Everything Is Quite All Right

This is a guest Post by Andrew Guschausky.

The ways that we discover what we read are various. Sometimes we are led to a book by its reference in another book. Sometimes we hear mention of an unfamiliar author on the radio. I’ve heard that there are some brave souls who will pick up a book at a bookshop simply because the cover is too interesting to pass by.

In this case, I happened to be watching a book review on PaperBird’s YouTube channel. The always illuminating reviewer was discussing the works of James Purdy and then mentioned a young Chicago writer, Wendell Wilcox. Wilcox, he said, was “… just starting to find his way, but then in 1957 mysteriously just stopped publishing altogether, which is weird because around that same time is when James Purdy started appearing in print.” Something about the phrase, “mysteriously just stopped publishing,” piqued my interest. Perhaps it was only because, deep down, I love a good mystery. In any case, I decided to seek out Wilcox’s novel, Everything is Quite All Right, thinking that it might lead me down some rabbit hole but would end with me knowing why he stopped publishing.

Bernard Ackerman, Inc. published Everything is Quite All Right in 1945. On the back cover, there is a brief author bio: “Mr.
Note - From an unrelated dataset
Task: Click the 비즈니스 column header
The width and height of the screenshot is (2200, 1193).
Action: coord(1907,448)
Wilcox was graduated from the University of Chicago in 1929 and he has been married since 1931. He has lived in Chicago since he was five years old, and the scene of EVERYTHING IS QUITE ALL RIGHT is a great unnamed middle western city on the shores of Lake Michigan.”

In the 1930s, Wilcox became a friend of Gertrude Abercrombie, Chicago’s “Queen of the Bohemian Artists.” Abercrombie was an influential Surrealist painter and her vast network of friends and acquaintances included painters like Karl Priebe and Sylvia Fein, jazz musicians such as Charlie “Bird” Parker and Dizzy Gillespie, and writers Thornton Wilder and James Purdy. She regularly hosted parties, gatherings, and jam sessions at her house in Chicago’s Hyde Park neighborhood, where artists from diverse backgrounds mingled. These gatherings acquired a reputation for attracting the most interesting talent in Chicago and beyond, as many traveling musicians and artists frequently stopped by. As for Abercrombie, she loved being the center of attention. Her gregariousness was legendary and the get-togethers continued even when she was too ill to get out of bed.
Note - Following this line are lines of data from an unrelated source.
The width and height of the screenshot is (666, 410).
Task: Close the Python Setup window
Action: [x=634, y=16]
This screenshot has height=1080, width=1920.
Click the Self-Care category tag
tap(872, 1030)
Abercrombie was not only a respected painter; she was also a talented jazz pianist. When jazz musicians improvised in her living room, it wasn’t uncommon for Abercrombie to join in on the piano. She had such strong friendships with so many musicians that she even inspired a couple of tunes: Richie Powell’s “Gertrude’s Bounce” and Roy Kral & Jackie Cain’s “Afrocrombie.” She made her home into an environment in which the music never stopped and its halcyon atmosphere was later recalled fondly by Saul Bellow and Studs Terkel. Abercrombie’s wide-ranging bohemian crowd was connected through her prevailing personae. In a way, these gatherings were comparable to the Paris literary salons hosted by another Gertrude.
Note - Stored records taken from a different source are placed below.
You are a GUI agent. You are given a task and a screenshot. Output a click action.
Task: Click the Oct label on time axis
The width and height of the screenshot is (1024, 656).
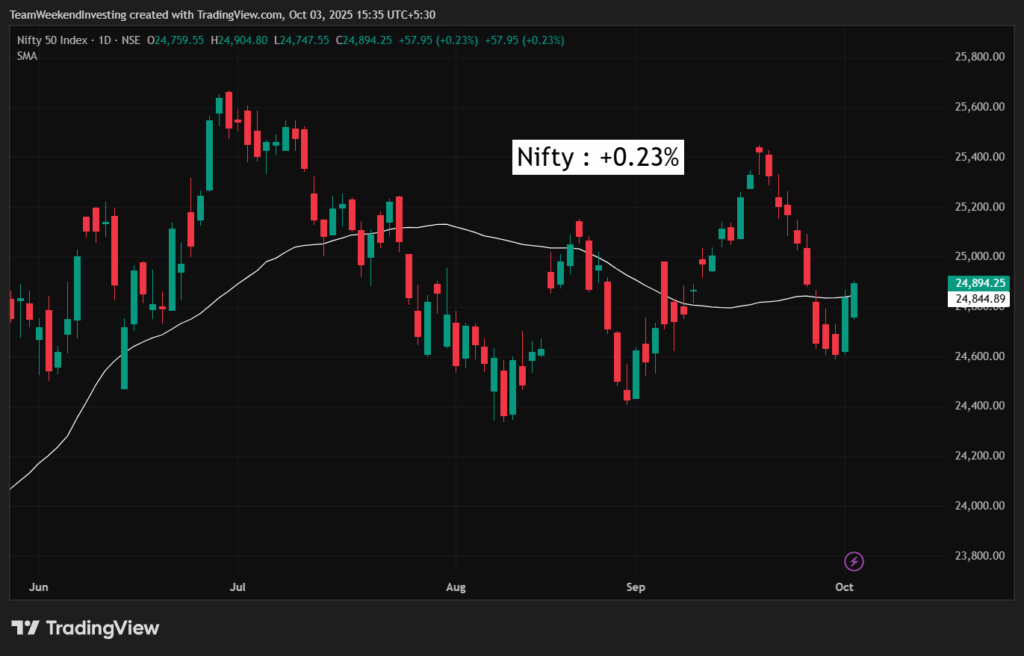click(844, 587)
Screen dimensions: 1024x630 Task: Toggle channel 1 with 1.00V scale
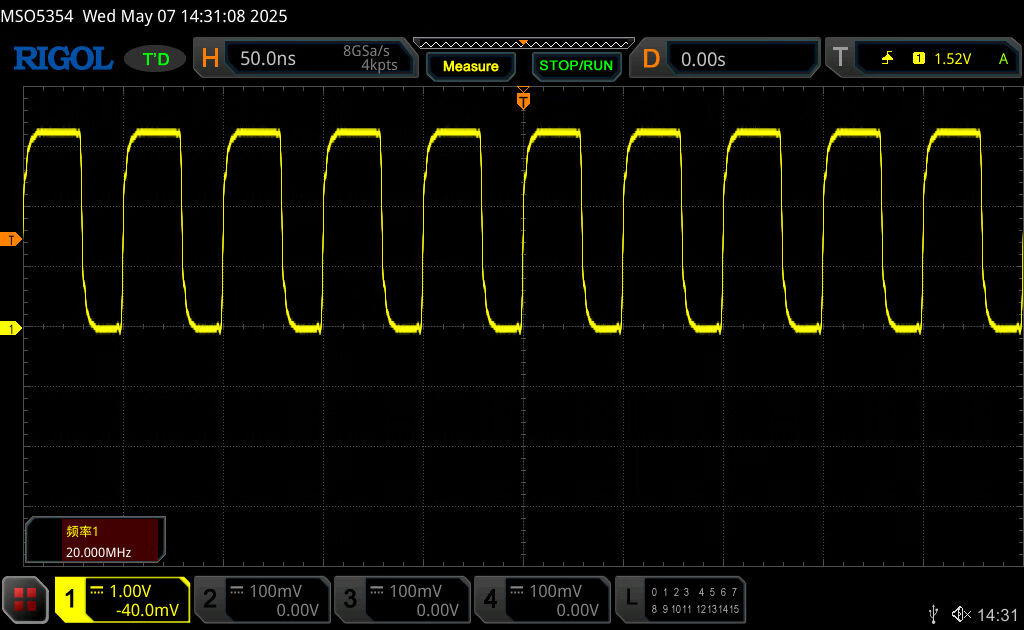pos(122,600)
Gertrude Stein surrounded herself with painters, poets, novelists, composers, and playwrights who visited her and her partner, Alice B. Toklas, at their Paris home on Saturday evenings. Stein also brought together artists who would influence each other and eventually have an effect on the broader culture. Although she is inextricably linked with Paris, Stein did feel the pull towards home. In 1934, she was invited to lecture at the University of Chicago and she returned in 1935. Thornton Wilder was teaching at the school’s English department at the time and he invited his friend Gertrude Abercrombie to attend Stein’s lecture, “Poetry and Grammar.” Abercrombie asked if she could bring along her friend, Wendell Wilcox. And, as Wilder put it, “…so began a romance of Wendell and Miss Stein.”

Wilcox had first read Stein’s work when he was an undergraduate and was quite taken with her poetry collection, Tender Buttons. After attending her lecture, the two writers began a correspondence that lasted until the end of Stein’s life. She was fond of his letters and the celebrated author encouraged the young Chicago writer to pursue his passion.

Wendell Wilcox, a portrait by Gertrude Abercrombie, circa 1930-1936. Oil on Masonite.
Wendell Wilcox, a portrait by Gertrude Abercrombie, circa 1930-1936. Oil on Masonite.

In her 1937 memoir, Everybody’s Autobiography, Gertrude Stein mentions Wilcox, and writes that he “…has a feeling for meaning that is not beyond what the words are saying and of course that does make more brilliant writing and that is what he is doing.” This take on Wilcox reminded me of the English literary critic Cyril Connolly’s distinction between two styles of literature: vernacular (or, realist) and Mandarin. Of the Mandarin, Connolly says, “It is the style of all those writers whose tendency is to make their language convey more than they mean or more than they feel, it is the style of most artists and all humbugs….”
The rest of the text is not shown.